TO DO -
Your answer should consist only of the lines below from the one with "[Apri contenuti multimediali 5" through the one with "About (48, 363)", copied exactly.

[Start of Attachment]

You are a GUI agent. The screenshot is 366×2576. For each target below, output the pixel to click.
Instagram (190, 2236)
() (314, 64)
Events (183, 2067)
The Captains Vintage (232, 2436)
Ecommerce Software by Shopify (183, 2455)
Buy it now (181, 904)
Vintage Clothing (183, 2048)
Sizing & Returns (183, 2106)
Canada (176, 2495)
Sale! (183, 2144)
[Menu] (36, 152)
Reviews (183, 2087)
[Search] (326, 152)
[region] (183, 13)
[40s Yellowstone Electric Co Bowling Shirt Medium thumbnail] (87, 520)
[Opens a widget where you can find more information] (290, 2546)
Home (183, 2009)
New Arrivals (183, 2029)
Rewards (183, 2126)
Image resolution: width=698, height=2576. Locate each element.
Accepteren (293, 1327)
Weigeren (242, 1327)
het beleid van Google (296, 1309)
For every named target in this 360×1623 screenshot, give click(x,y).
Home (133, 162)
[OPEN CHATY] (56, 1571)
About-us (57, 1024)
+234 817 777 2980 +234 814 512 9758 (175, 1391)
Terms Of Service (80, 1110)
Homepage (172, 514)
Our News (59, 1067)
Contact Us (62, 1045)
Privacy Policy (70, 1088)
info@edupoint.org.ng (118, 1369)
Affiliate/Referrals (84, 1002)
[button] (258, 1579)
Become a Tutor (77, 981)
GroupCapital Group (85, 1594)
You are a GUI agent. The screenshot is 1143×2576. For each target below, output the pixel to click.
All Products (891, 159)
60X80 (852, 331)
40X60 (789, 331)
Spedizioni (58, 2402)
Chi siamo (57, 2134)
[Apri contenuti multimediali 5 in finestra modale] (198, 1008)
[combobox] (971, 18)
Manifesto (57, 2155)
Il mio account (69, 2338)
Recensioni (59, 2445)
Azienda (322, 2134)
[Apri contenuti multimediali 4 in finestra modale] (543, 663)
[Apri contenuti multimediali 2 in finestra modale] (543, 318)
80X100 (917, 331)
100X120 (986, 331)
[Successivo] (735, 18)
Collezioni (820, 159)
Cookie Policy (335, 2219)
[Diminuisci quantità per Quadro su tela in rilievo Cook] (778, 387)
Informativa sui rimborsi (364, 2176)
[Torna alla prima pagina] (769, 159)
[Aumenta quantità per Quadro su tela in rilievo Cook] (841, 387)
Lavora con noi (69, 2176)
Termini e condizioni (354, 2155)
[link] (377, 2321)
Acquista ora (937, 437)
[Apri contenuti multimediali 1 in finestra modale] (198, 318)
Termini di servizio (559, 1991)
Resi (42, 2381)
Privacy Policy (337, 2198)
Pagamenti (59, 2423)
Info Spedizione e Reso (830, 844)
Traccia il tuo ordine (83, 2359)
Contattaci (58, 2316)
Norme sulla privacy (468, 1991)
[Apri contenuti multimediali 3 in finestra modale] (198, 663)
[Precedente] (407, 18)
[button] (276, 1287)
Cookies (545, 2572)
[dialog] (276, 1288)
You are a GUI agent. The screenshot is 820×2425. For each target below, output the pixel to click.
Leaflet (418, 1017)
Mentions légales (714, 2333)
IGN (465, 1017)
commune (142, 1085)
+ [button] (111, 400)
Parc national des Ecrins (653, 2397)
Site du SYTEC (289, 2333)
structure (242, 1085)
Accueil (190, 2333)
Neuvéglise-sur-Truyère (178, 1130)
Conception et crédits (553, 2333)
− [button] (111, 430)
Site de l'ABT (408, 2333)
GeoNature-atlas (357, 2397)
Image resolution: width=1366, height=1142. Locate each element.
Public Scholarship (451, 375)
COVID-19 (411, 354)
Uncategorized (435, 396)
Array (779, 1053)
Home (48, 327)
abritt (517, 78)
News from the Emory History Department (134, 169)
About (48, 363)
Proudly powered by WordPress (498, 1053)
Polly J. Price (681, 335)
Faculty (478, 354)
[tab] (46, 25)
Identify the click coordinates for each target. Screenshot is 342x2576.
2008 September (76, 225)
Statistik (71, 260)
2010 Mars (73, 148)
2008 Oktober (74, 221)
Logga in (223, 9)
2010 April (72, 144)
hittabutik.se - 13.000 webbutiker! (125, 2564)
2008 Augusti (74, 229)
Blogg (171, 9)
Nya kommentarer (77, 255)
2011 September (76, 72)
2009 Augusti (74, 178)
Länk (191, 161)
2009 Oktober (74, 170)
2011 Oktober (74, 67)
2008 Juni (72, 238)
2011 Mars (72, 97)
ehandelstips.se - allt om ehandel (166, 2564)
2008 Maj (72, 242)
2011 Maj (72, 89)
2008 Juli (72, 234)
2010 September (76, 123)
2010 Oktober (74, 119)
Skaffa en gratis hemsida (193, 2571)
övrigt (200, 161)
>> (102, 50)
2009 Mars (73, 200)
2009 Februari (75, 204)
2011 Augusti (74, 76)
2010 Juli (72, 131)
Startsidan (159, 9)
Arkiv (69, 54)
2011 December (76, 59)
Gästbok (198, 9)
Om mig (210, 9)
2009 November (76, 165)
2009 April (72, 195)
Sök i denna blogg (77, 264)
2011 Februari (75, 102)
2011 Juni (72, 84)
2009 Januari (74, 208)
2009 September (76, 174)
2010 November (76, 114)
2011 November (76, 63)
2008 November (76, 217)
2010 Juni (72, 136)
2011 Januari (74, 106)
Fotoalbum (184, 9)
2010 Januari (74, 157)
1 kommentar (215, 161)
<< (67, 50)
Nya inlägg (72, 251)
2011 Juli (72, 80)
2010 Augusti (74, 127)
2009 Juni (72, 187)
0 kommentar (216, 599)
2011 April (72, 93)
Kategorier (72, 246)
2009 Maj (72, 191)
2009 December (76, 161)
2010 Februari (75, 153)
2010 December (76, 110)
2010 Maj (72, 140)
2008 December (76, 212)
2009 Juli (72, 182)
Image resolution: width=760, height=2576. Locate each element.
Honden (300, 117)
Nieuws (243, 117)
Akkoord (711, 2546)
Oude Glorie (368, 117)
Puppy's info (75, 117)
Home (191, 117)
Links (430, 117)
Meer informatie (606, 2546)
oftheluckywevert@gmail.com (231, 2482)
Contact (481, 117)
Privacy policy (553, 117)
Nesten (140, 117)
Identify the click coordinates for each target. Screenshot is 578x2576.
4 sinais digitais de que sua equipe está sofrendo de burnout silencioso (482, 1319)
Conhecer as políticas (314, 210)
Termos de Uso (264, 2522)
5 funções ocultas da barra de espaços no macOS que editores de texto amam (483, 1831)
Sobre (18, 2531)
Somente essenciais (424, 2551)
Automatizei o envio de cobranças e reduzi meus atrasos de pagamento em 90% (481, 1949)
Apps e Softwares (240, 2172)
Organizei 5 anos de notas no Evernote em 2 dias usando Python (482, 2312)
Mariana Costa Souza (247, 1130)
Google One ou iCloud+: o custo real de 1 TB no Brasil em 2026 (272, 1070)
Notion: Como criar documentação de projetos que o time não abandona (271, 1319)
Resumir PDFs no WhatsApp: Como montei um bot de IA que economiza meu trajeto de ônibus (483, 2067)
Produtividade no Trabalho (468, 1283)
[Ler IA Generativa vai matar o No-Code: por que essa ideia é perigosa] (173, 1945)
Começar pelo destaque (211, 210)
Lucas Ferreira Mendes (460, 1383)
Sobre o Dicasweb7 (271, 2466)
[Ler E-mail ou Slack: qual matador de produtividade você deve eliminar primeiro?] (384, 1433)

[End of Attachment]

EXERCISE OUTPUT -
[Apri contenuti multimediali 5 in finestra modale] (198, 1008)
[combobox] (971, 18)
Manifesto (57, 2155)
Il mio account (69, 2338)
Recensioni (59, 2445)
Azienda (322, 2134)
[Apri contenuti multimediali 4 in finestra modale] (543, 663)
[Apri contenuti multimediali 2 in finestra modale] (543, 318)
80X100 (917, 331)
100X120 (986, 331)
[Successivo] (735, 18)
Collezioni (820, 159)
Cookie Policy (335, 2219)
[Diminuisci quantità per Quadro su tela in rilievo Cook] (778, 387)
Informativa sui rimborsi (364, 2176)
[Torna alla prima pagina] (769, 159)
[Aumenta quantità per Quadro su tela in rilievo Cook] (841, 387)
Lavora con noi (69, 2176)
Termini e condizioni (354, 2155)
[link] (377, 2321)
Acquista ora (937, 437)
[Apri contenuti multimediali 1 in finestra modale] (198, 318)
Termini di servizio (559, 1991)
Resi (42, 2381)
Privacy Policy (337, 2198)
Pagamenti (59, 2423)
Info Spedizione e Reso (830, 844)
Traccia il tuo ordine (83, 2359)
Contattaci (58, 2316)
Norme sulla privacy (468, 1991)
[Apri contenuti multimediali 3 in finestra modale] (198, 663)
[Precedente] (407, 18)
[button] (276, 1287)
Cookies (545, 2572)
[dialog] (276, 1288)
You are a GUI agent. The screenshot is 820×2425. For each target below, output the pixel to click.
Leaflet (418, 1017)
Mentions légales (714, 2333)
IGN (465, 1017)
commune (142, 1085)
+ [button] (111, 400)
Parc national des Ecrins (653, 2397)
Site du SYTEC (289, 2333)
structure (242, 1085)
Accueil (190, 2333)
Neuvéglise-sur-Truyère (178, 1130)
Conception et crédits (553, 2333)
− [button] (111, 430)
Site de l'ABT (408, 2333)
GeoNature-atlas (357, 2397)
Image resolution: width=1366, height=1142. Locate each element.
Public Scholarship (451, 375)
COVID-19 (411, 354)
Uncategorized (435, 396)
Array (779, 1053)
Home (48, 327)
abritt (517, 78)
News from the Emory History Department (134, 169)
About (48, 363)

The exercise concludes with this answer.